SUPPLIED TEXT →
----------
WEST LAFAYETTE, Ind. and CHICAGO – Agricultural producer sentiment dropped to its lowest level since October 2016 as producers expressed concern over worsening farm financial conditions, according to the latest Purdue University/CME Group Ag Economy Barometer reading. The September barometer reading was 114, down 15 points since August. The barometer is based on a monthly survey of 400 agricultural producers from across the country.
Large declines were also seen in the barometer’s two sub-indices, the Index of Future Expectations, which fell 10 points and the Index of Current Conditions, which fell 25 points, both compared to their respective August readings.
“The barometer readings have been unusually volatile over the past few months,” said James Mintert, the barometer’s principal investigator and director of Purdue University’s Center for Commercial Agriculture. “Concerns about the ongoing impact of trade conflicts, and especially China’s tariffs on imports of U.S. ag products, continue to reverberate throughout the U.S. agricultural sector.”
Producers indicated that financial conditions on their farms deteriorated significantly as 2018 unfolded and their expectations for the future also weakened. In September, 54 percent of farmers surveyed said their farm’s financial condition was worse than a year earlier, up from 38 percent who felt that way in June. The September survey also indicated that 33 percent of producers expect their farm’s financial condition to be worse a year from now, up 15 points compared to responses received to the same question in June.
----------
ROWS →
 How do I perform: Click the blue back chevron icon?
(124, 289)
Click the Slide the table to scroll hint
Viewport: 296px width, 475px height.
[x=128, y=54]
----------
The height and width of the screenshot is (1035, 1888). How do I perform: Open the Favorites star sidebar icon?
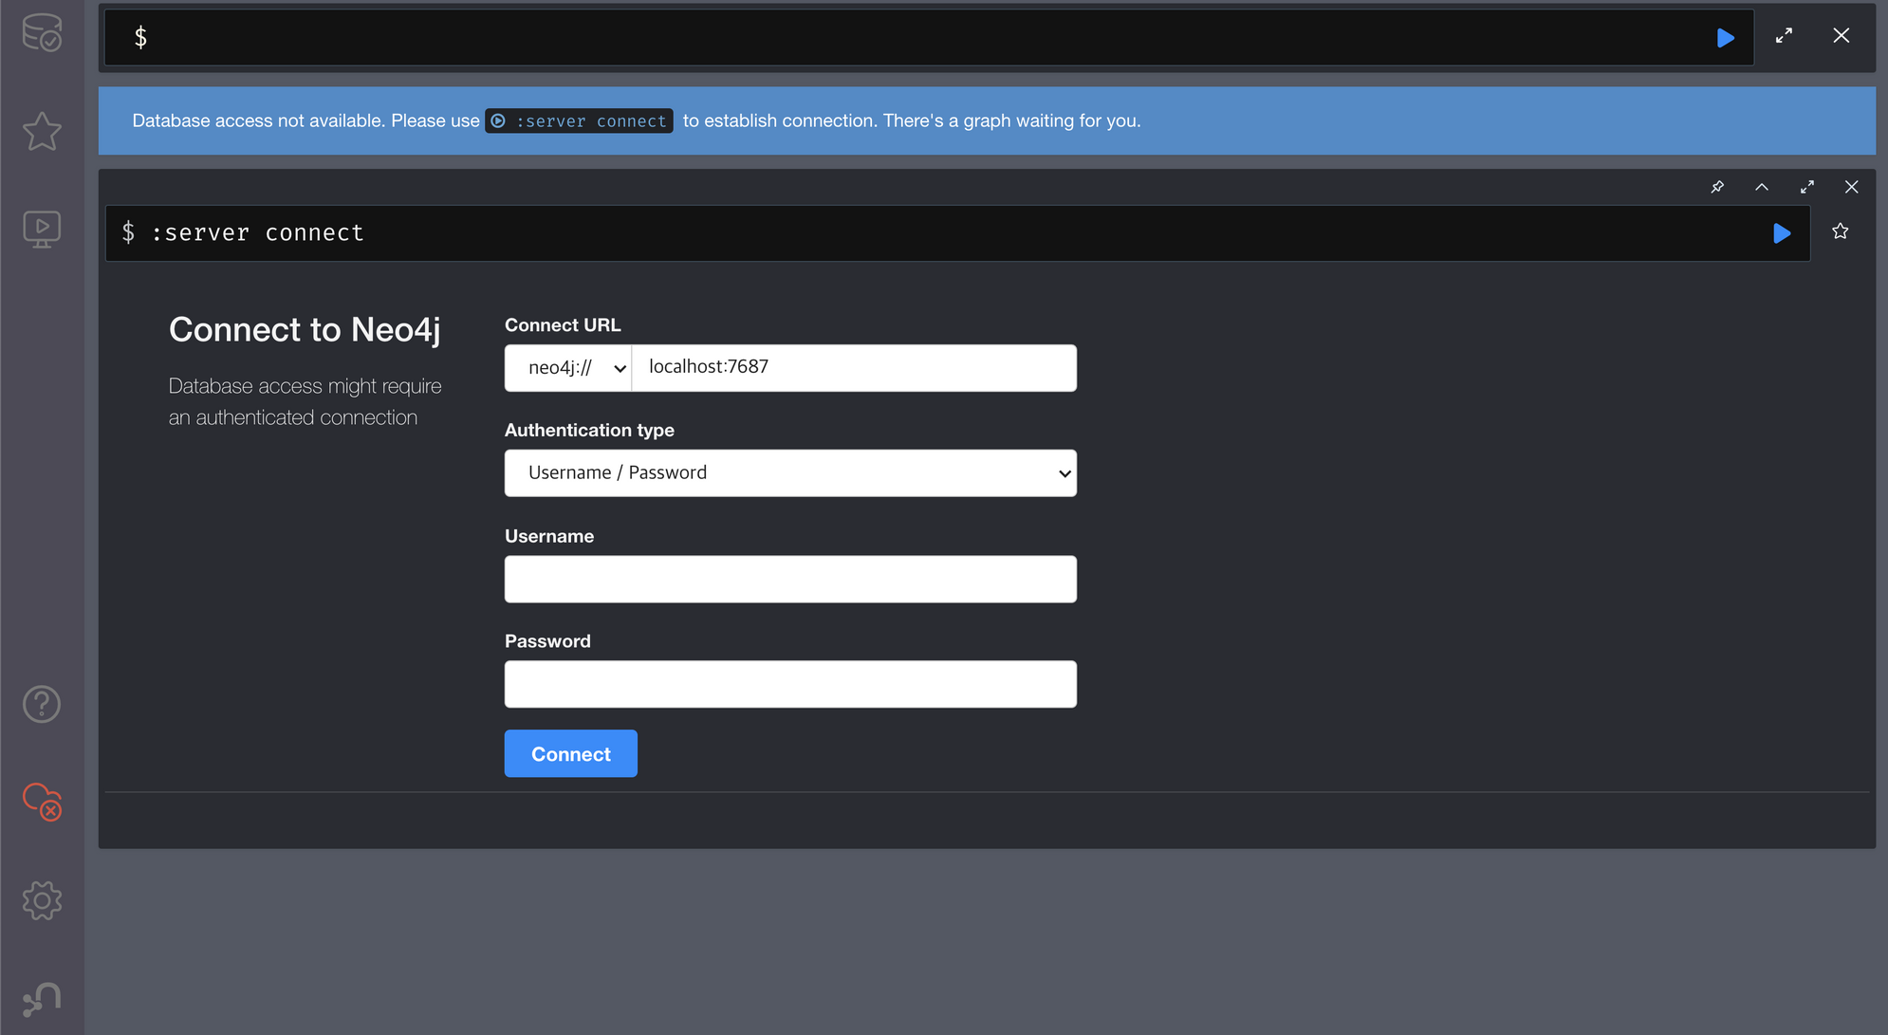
----------
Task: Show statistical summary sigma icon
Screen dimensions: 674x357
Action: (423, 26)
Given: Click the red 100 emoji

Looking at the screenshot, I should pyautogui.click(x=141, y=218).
----------
THE TASKS →
• 1. Answer these questions using the barometer report:
(a) How many agricultural producers does the monthly survey cover?
(b) By how many points did the Index of Current Conditions fall from August?
(c) In September, what percent of surveyed farmers said their farm's financial condition was worse than a year earlier?
• 2. Decide whether each statement agrees with the barometer report. Answer yes or no, and quote the words that settle it.
(a) The September barometer reading was 114.
(b) The Index of Future Expectations fell 25 points.
(c) In June, 38 percent of farmers said their farm's financial condition was worse than a year earlier.
• 3. Retype the barometer report between "WEST LAFAYETTE, Ind." and "respective August readings.", inclusive.
The entries come from a separate source and are unrelated to the barometer report.

SOLUTIONS IN ORDER →
• 1.
(a) 400
(b) 25 points
(c) 54 percent

• 2.
(a) Yes: "The September barometer reading was 114, down 15 points since August."
(b) No: "the Index of Future Expectations, which fell 10 points"
(c) Yes: "up from 38 percent who felt that way in June"

• 3.
WEST LAFAYETTE, Ind. and CHICAGO – Agricultural producer sentiment dropped to its lowest level since October 2016 as producers expressed concern over worsening farm financial conditions, according to the latest Purdue University/CME Group Ag Economy Barometer reading. The September barometer reading was 114, down 15 points since August. The barometer is based on a monthly survey of 400 agricultural producers from across the country.
Large declines were also seen in the barometer’s two sub-indices, the Index of Future Expectations, which fell 10 points and the Index of Current Conditions, which fell 25 points, both compared to their respective August readings.